Tem coisa melhor que ônibus lotado no fim do dia? As pessoas já estão tão acostumadas com aquele furdunço todo, que chega a ser natural, “é assim todo dia mesmo, é normal…” diz tranquilamente a empregada doméstica, voltando da zona sul para sua casinha no subúrbio. É um tal de mais gente subindo que descendo, é um empurra-empurra, é a cara feia pro passageiro que quer se enfiar onde não cabe mais. E não é que cabe?
“Dá licença, dá licença, obrigada…” A mulher educada é alvo de risadinhas de canto de boca irônicas da moça que está sentada e nem está sofrendo empurrões.
“Pi Pi!” Apita o rádio do moreno de mochila preta, e agora sabemos que ele vai viajar para um resort na Bahia no dia 23. “Vê se arranja uma vaga lá pra mim e pra Mariana”, diz seu colega de trabalho, o Marcão. “Se machucou?”, diz a senhora que está de pé à jovem, que quase caiu, por causa de uma freiada brusca de mais um motorista impaciente.
“Viu o que está acontecendo no caso Isabella? Tenho muito ódio daquele pai, e que pena daquela menina…” “Alguém vai saltar na UERJ? Heey, ALGUÉM NA UERJ?” E eis que surge a única torcedora fanática pelo Flamengo e levanta o braço, “Eu, eu vou ficar aqui…”. Com voz suave, ela tem medo de apanhar dos inúmeros trabalhadores cansados que só almejam ir para suas casas, e não ir a mais um jogo roubado no Maracanã numa chuvosa quarta-feira.

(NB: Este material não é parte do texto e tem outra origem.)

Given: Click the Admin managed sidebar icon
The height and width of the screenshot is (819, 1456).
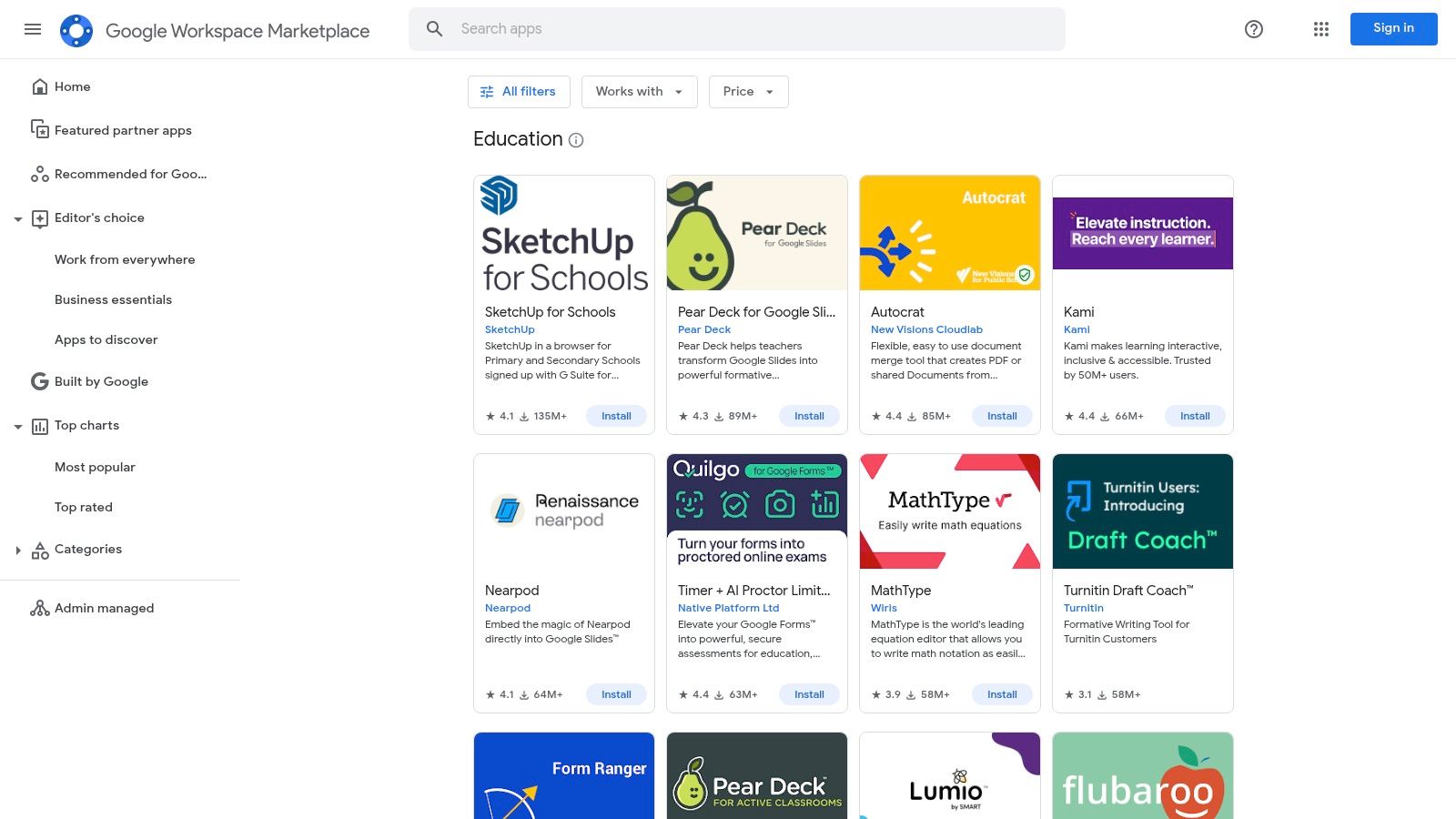Looking at the screenshot, I should (40, 608).
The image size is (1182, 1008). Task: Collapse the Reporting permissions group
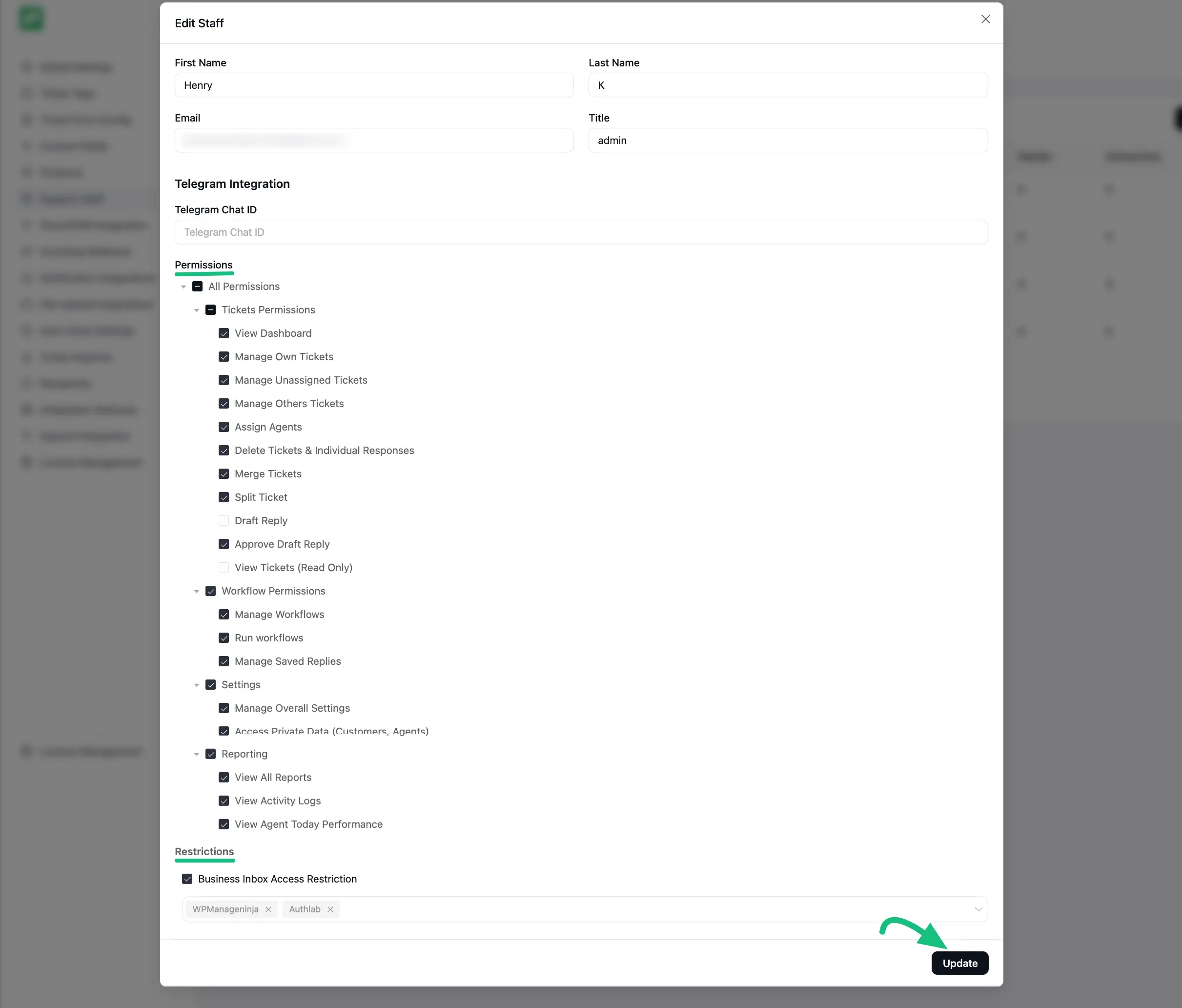coord(197,754)
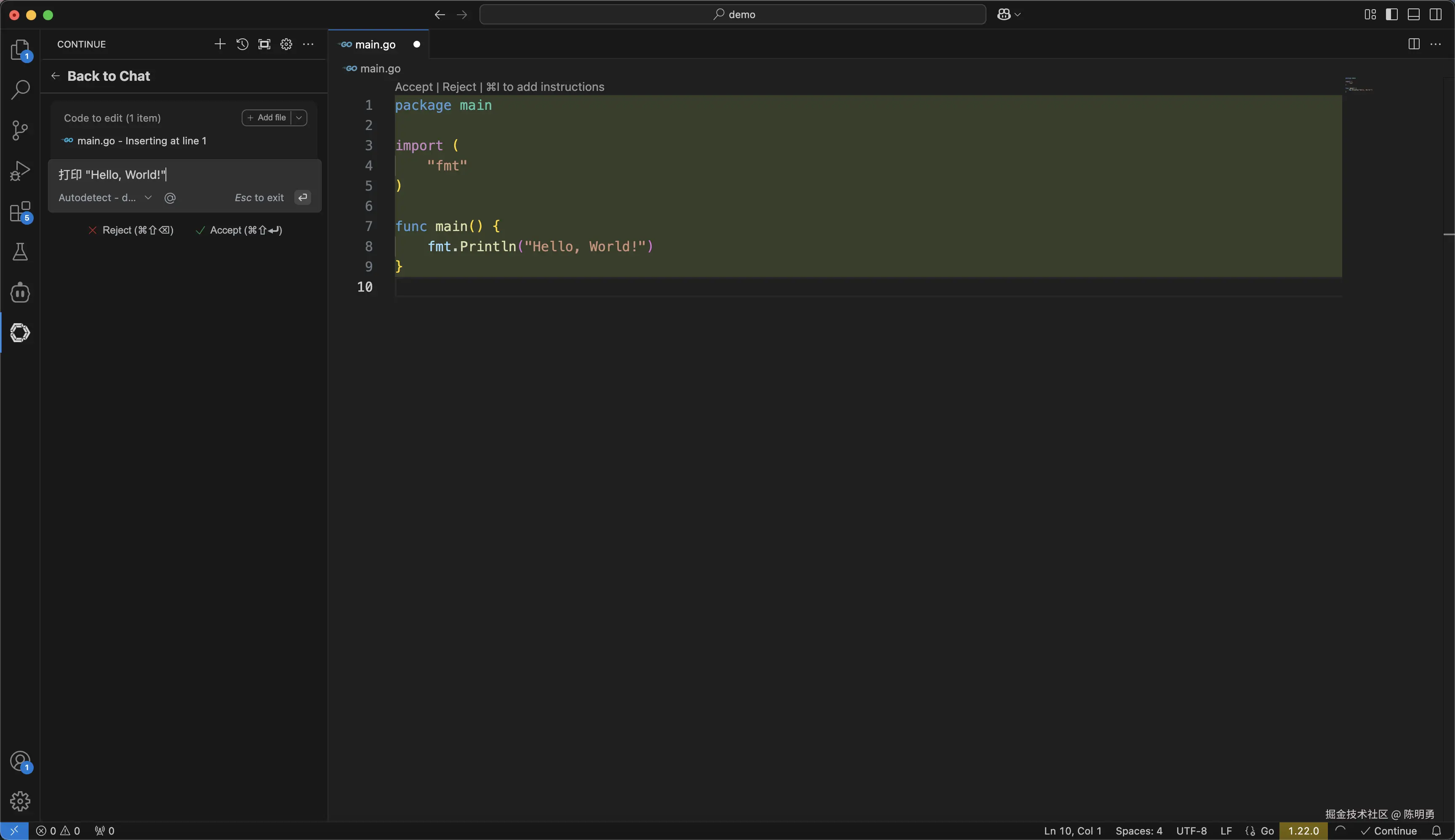This screenshot has height=840, width=1455.
Task: Click the Continue extension sidebar icon
Action: [20, 333]
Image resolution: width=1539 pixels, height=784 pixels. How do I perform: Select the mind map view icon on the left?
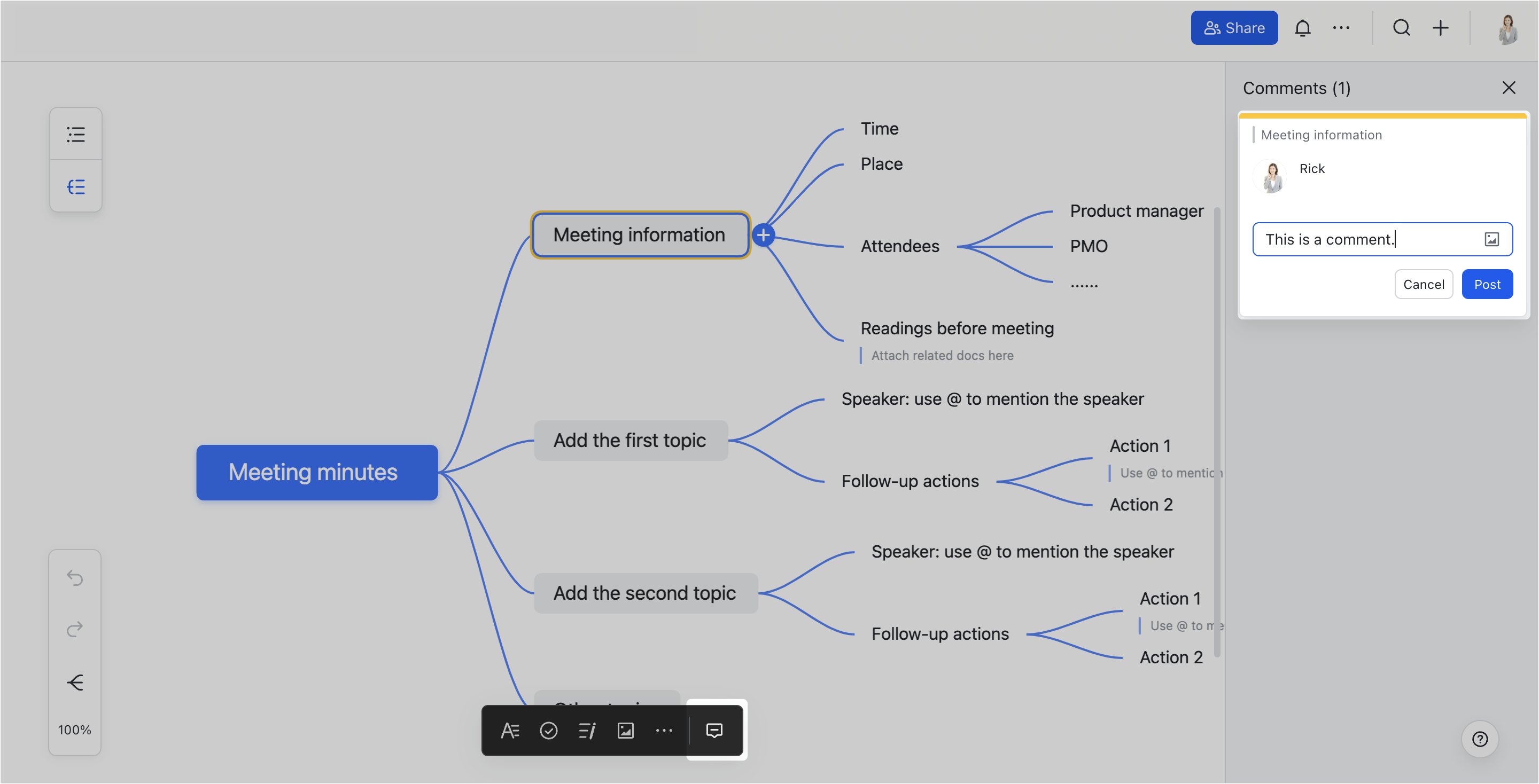click(76, 186)
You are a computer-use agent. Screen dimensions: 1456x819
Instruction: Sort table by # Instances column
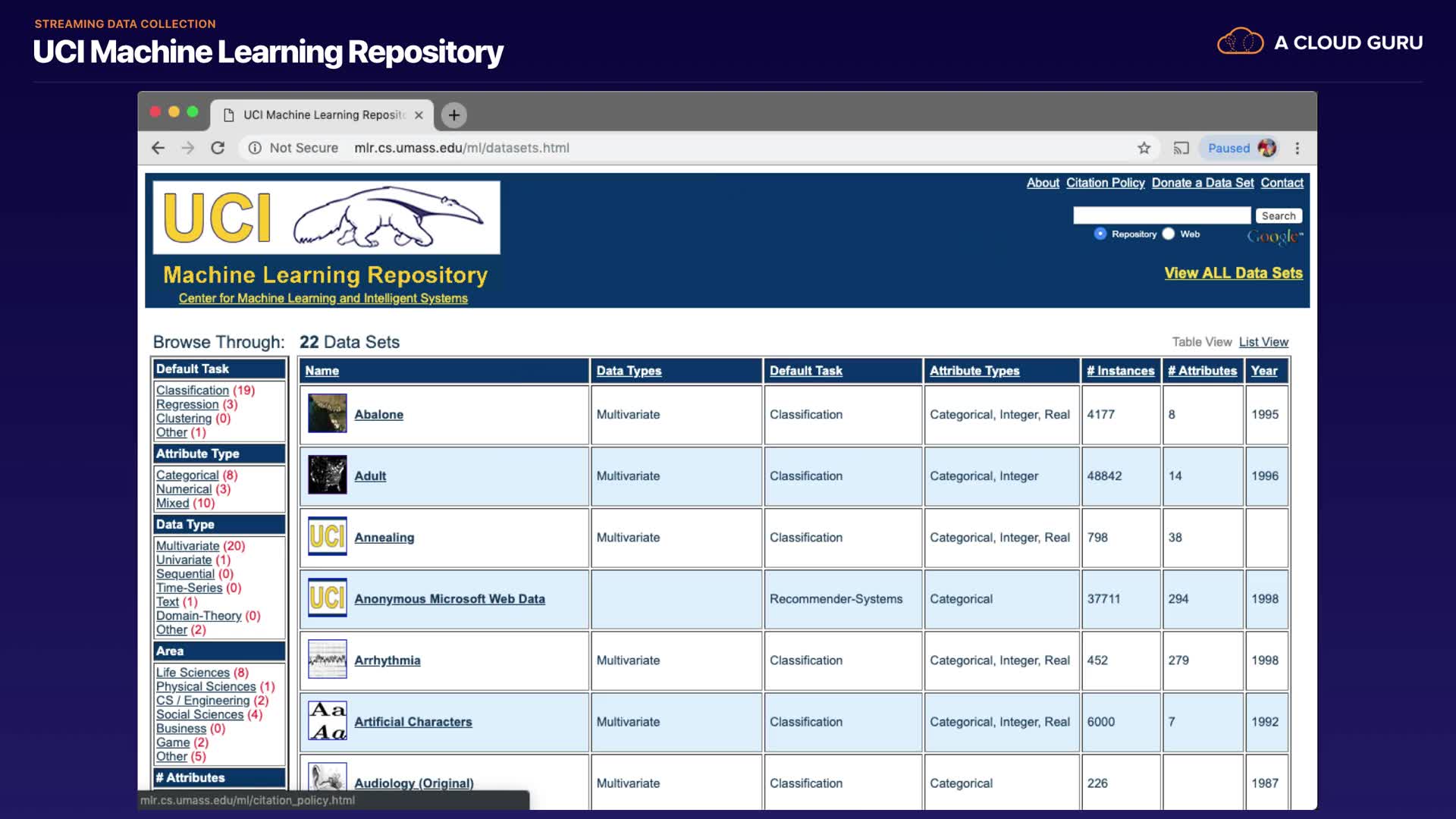point(1120,371)
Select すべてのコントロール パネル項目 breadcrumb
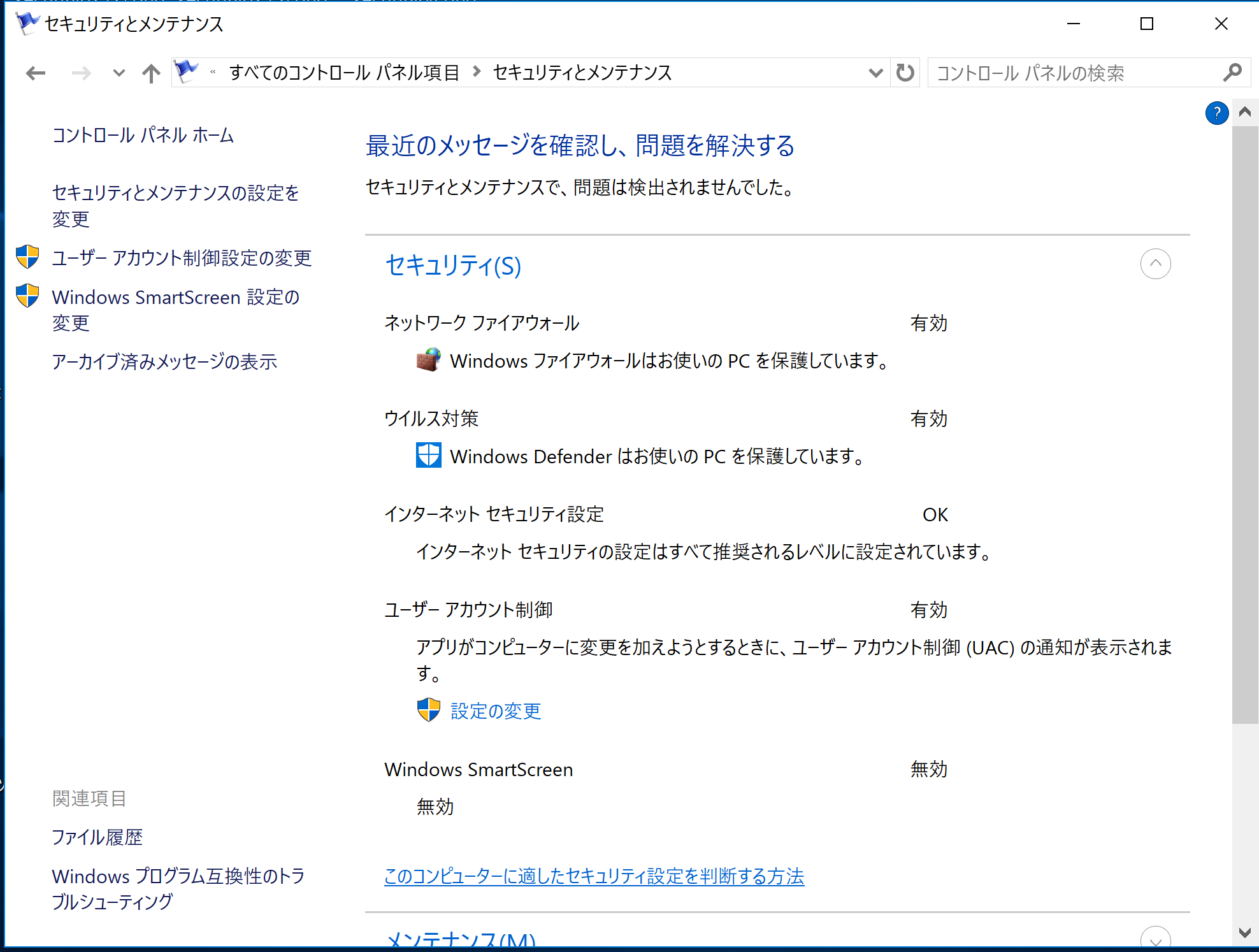Image resolution: width=1259 pixels, height=952 pixels. (x=344, y=73)
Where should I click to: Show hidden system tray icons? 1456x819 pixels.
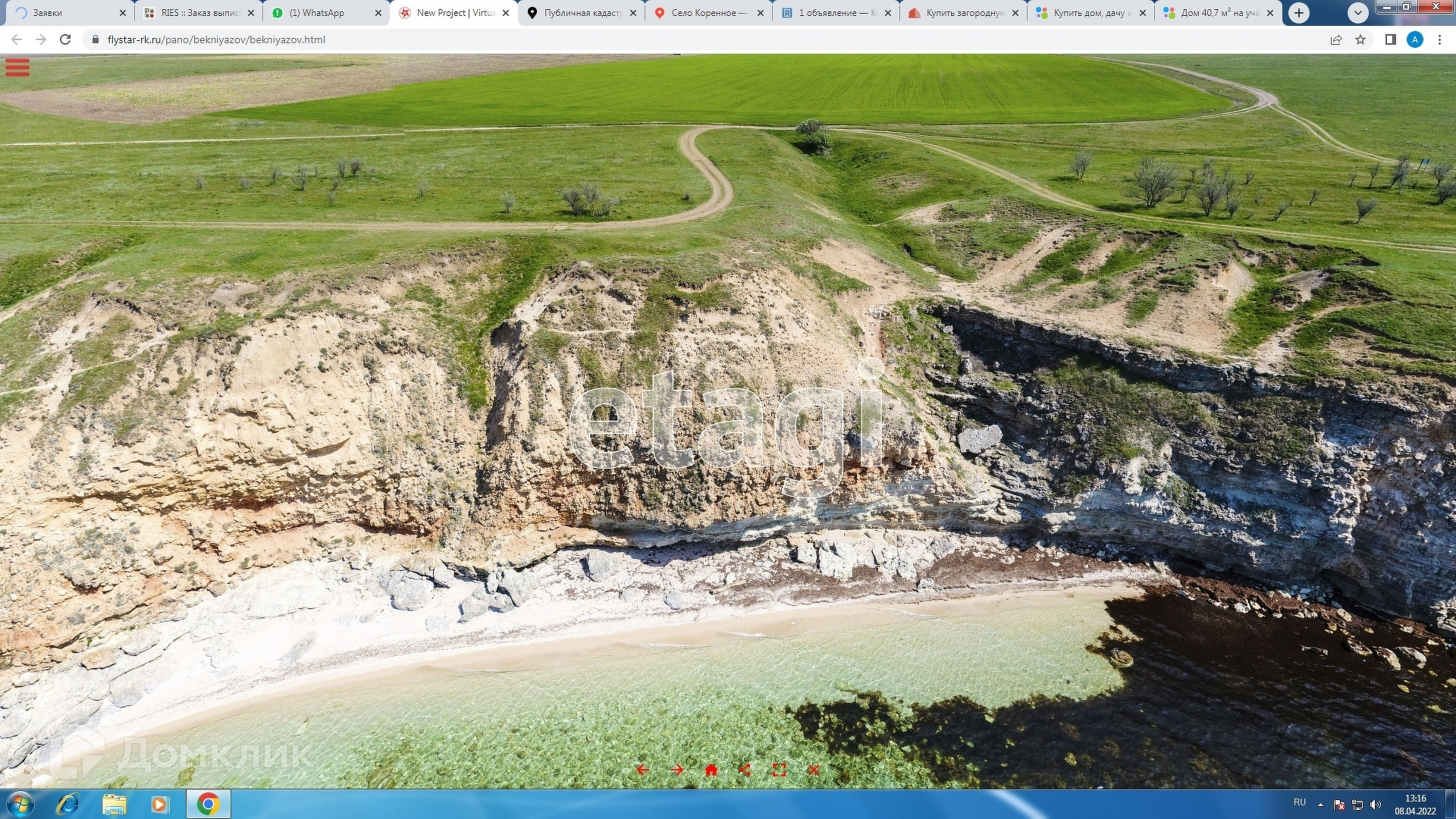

Enfim, silêncio. Agora consegui um lugar para sentar, ó glória! Fecho os olhos e adormeço, o saculejar dos motores é como uma cadeira de balanço com direito a cantiga de ninar. “ÔÔÔ motorista, eu vou desceeer! ÔÔÔ seu motorista!” Pronto. É melhor eu acordar agora, senão eu posso perder o ponto. Tem coisa melhor?